YOUR GOAL:
Your task is to transcribe the records exactly, skipping every image.

Segment Start: TASK INPUT

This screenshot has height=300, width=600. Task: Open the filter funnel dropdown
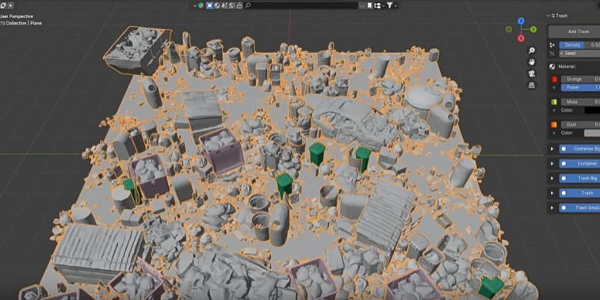tap(392, 6)
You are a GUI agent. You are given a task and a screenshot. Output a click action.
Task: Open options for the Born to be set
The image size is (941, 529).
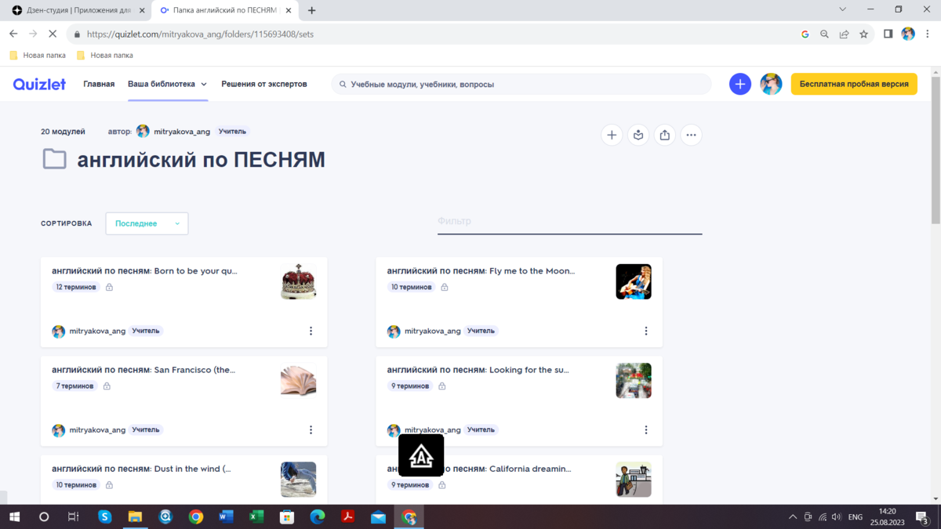coord(311,331)
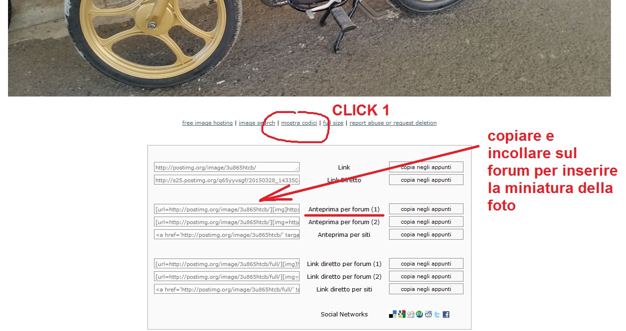The width and height of the screenshot is (626, 331).
Task: Share image via Twitter bird icon
Action: click(x=437, y=314)
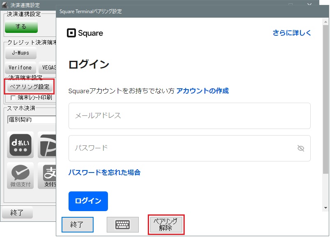Focus the メールアドレス input field

[189, 116]
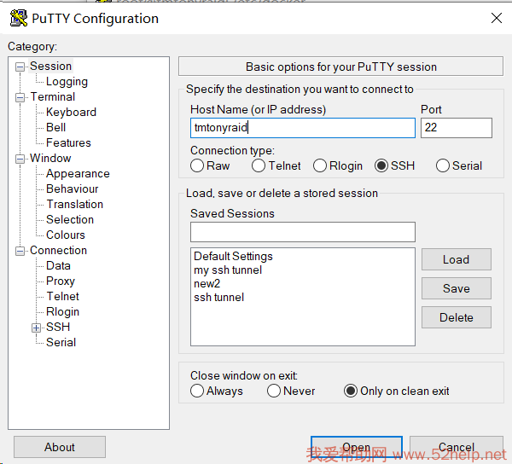
Task: Click the Host Name input field
Action: (x=302, y=128)
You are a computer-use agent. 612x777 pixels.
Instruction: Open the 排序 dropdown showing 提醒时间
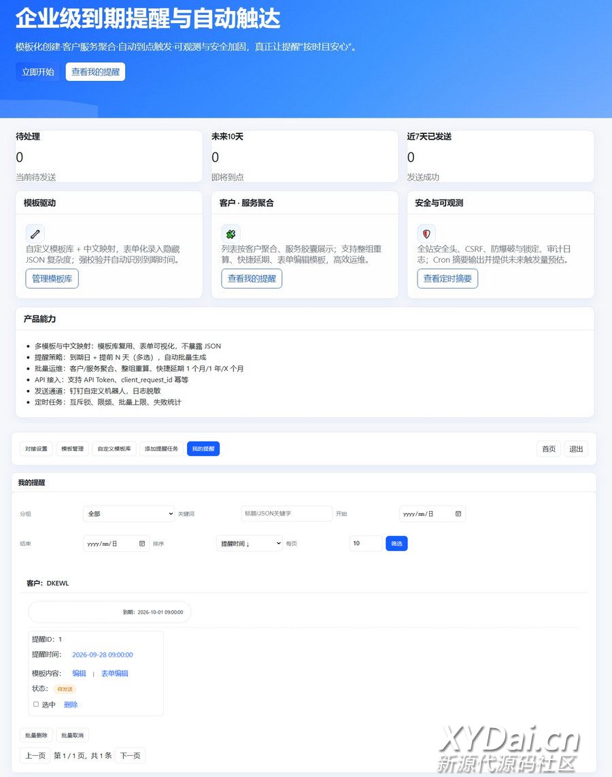(249, 544)
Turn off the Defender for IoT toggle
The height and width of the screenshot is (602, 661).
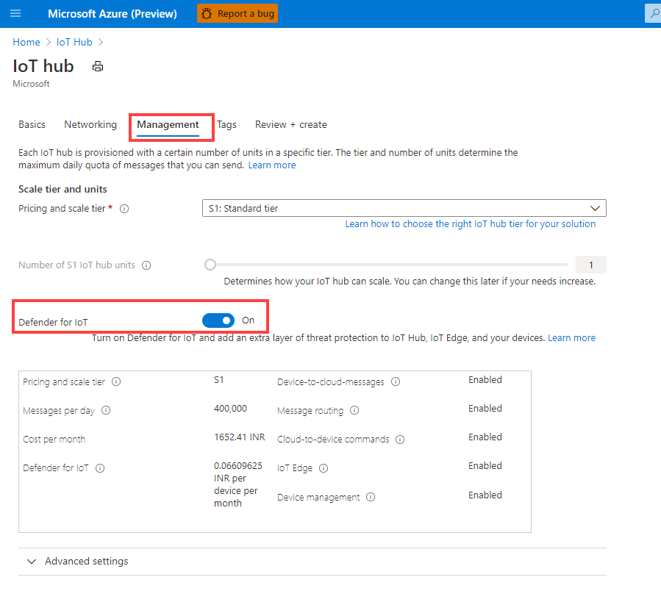click(218, 320)
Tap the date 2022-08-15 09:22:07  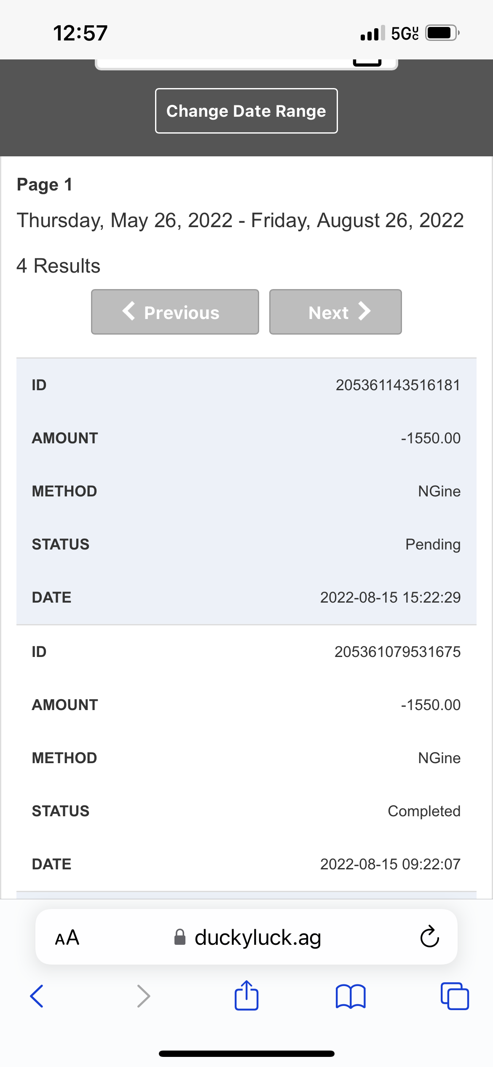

Segment End: TASK INPUT

ANSWER SECTION:
This screenshot has height=300, width=600. Task: Open the filter funnel dropdown
tap(392, 6)
You are a GUI agent. You are given a task and a screenshot. Output a click action.
Task: Open options for the Born to be set
The image size is (941, 529).
coord(311,331)
The width and height of the screenshot is (626, 331).
Task: Share image via Twitter bird icon
Action: click(x=437, y=314)
Focus the メールアドレス input field

[189, 116]
Task: Click the Host Name input field
Action: (x=302, y=128)
You are a computer-use agent. 612x777 pixels.
Instruction: Open the 排序 dropdown showing 提醒时间
(249, 544)
Turn off the Defender for IoT toggle
The height and width of the screenshot is (602, 661).
click(218, 320)
Tap the date 2022-08-15 09:22:07  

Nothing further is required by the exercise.